作者认为在计算机安全领域有很多我们常识性的错误的理解和观点,最严重的6条分别是:
1- 默认允许 - 很多东西在我们的系统中都是默认允许的,如程序、端口等,有必要吗?
2- 枚举不好的东西 - 如果我们只需要关心那些东西是我们真正需要的,岂不是比列出那些我们不需要的来得更方便?(我们真的需要和黑客们搞“军备竞赛”?)
3- 渗透然后打补丁- 很多软件厂商都是找人来测试系统安全漏洞,然后争取在黑客利用它们之前发布给客户让客户去打补丁,这样真的是一个好办法吗?(作者举的例子是IE)
4- 黑客很酷 - 很多媒体都有意无意在美化一些不好的事物和行为,比如黑客。
5- 培训/教育用户 - 为什么我们要教育用户不要这样不要那样,有这个必要吗?很多简单的道理和使用习惯往往是你无法预知和阻止用户去做的,除非你从源头上杜绝用户作出这种选择的可能。
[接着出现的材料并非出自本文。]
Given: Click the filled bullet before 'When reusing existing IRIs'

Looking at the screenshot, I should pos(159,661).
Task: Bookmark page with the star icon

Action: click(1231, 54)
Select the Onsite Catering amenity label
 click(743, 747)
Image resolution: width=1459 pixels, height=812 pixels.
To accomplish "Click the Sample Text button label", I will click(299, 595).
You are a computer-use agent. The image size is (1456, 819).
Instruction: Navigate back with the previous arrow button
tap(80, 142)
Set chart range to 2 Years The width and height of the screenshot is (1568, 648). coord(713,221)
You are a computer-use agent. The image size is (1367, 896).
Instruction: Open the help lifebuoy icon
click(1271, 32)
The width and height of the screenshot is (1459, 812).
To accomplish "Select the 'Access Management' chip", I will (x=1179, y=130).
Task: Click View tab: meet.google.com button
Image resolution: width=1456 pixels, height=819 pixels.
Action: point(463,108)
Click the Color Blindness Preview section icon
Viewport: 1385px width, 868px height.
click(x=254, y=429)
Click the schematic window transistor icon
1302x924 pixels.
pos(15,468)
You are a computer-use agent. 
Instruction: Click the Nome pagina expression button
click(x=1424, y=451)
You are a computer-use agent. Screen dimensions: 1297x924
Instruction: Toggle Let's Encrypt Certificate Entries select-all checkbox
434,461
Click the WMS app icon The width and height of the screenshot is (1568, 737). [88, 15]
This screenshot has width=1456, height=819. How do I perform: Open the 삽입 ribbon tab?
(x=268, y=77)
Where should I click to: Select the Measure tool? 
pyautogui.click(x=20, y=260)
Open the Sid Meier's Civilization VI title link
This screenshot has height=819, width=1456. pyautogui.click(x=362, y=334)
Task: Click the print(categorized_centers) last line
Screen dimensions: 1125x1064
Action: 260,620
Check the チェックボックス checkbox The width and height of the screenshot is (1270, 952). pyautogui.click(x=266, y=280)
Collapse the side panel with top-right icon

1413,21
6- 为好过无为 - 这就跟中国的道家思想有关了,在我们准备要开始安装和使用一个新的软件或工具时,我们最好停下来先想一想,观察观察。
作者还总结了一些相对不那么严重的错误观点,如:
- 我们不会是攻击对象
- 如果大家都随时打补丁所有人就安全了
- 我们不需要防火墙因为我们有很好的主机安全机制
- 我们不需要主机安全机制因为我们有很好的防火墙
- 我们先用起来,稍后再处理安全性问题
- 我们无法阻止偶然发生的问题
最后这一点很逗,作者举的例子是如果你认为航空业用这种方式来对待你的生命时,你还会乘坐商业航空公司的飞机吗?